Possibile estinzione della pianta selvaggia prevista per il 2100. Da qui è partita la gara del campione Italiano Baristi Francesco Masciullo al mondiale WBC di Seoul
Il cambiamento climatico, assieme alla deforestazione, all’aumento delle temperature ed alle malattie specifiche (a loro volta influenzate dal cambio di clima) hanno portato il mercato del caffè ad un deficit per il quarto anno di fila. Dal lato consumatori, invece, si continua a registrare una crescita costante che, secondo le stime, porterà la produzione mondiale di caffè a dover raddoppiare entro il 2050 per far fronte alla richiesta.E’ partita da queste considerazioni la gara di Francesco Masciullo al WBC, il campionato mondiale baristi che si è svolto a Seul (Corea del Sud) a novembre e ha visto il nostro campione arrivare ad un passo dalla finalissima.

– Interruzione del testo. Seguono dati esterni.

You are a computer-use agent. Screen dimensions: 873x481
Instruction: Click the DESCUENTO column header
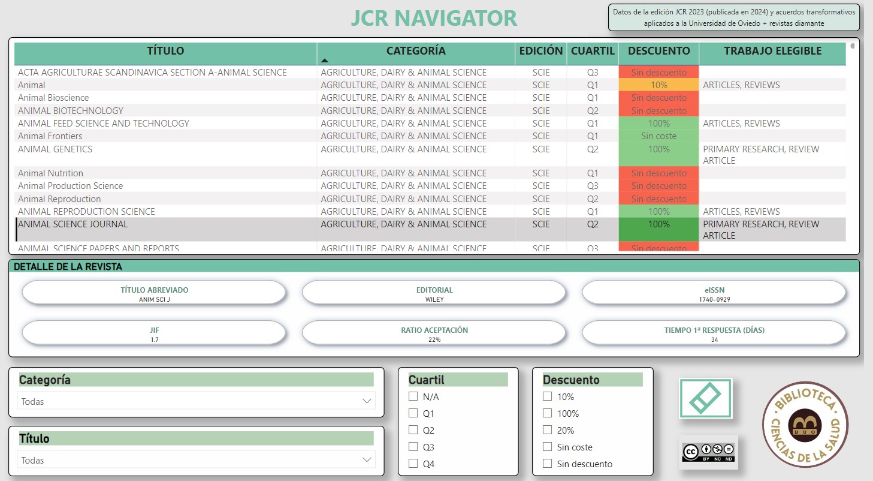(658, 51)
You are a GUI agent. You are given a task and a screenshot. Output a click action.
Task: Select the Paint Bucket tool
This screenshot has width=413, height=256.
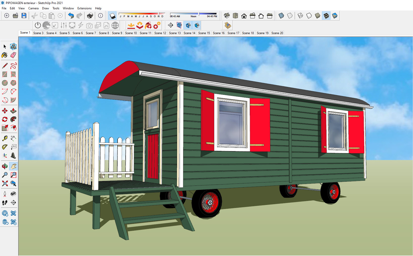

I dati derivano da Conservation International, un’organizzazione ambientalista e dal WCR (World Coffee Research) Institute che ha anche aggiunto: “in quel medesimo anno, se non faremo niente, la superficie coltivabile per la qualità Arabica sarà dimezzata”, arrivando anche a pronosticare una possibile estinzione del caffè selvaggio attorno al 2100, quando le temperature saranno salite globalmente di quasi 5 gradi.
Uno scenario drammatico, soprattutto per quei paesi che vivono di esportazione di caffè, come il Nicaragua (dove i sacchi di chicchi rappresentano il 17% totale delle esportazioni) per arrivare all’Etiopia (33%) ed il Burundi (57%). Con le fisiologiche ed inevitabili conseguenze sulle economie dei paesi esportatori e, soprattutto, sulle produttive comunità locali: dal 2011 al 2016 sono avvenuti 1.7 milioni di licenziamenti, a seguito degli oltre 18.2 milioni di sacchi di caffè andati perduti, per un danno pari a 2.5 milioni di dollari.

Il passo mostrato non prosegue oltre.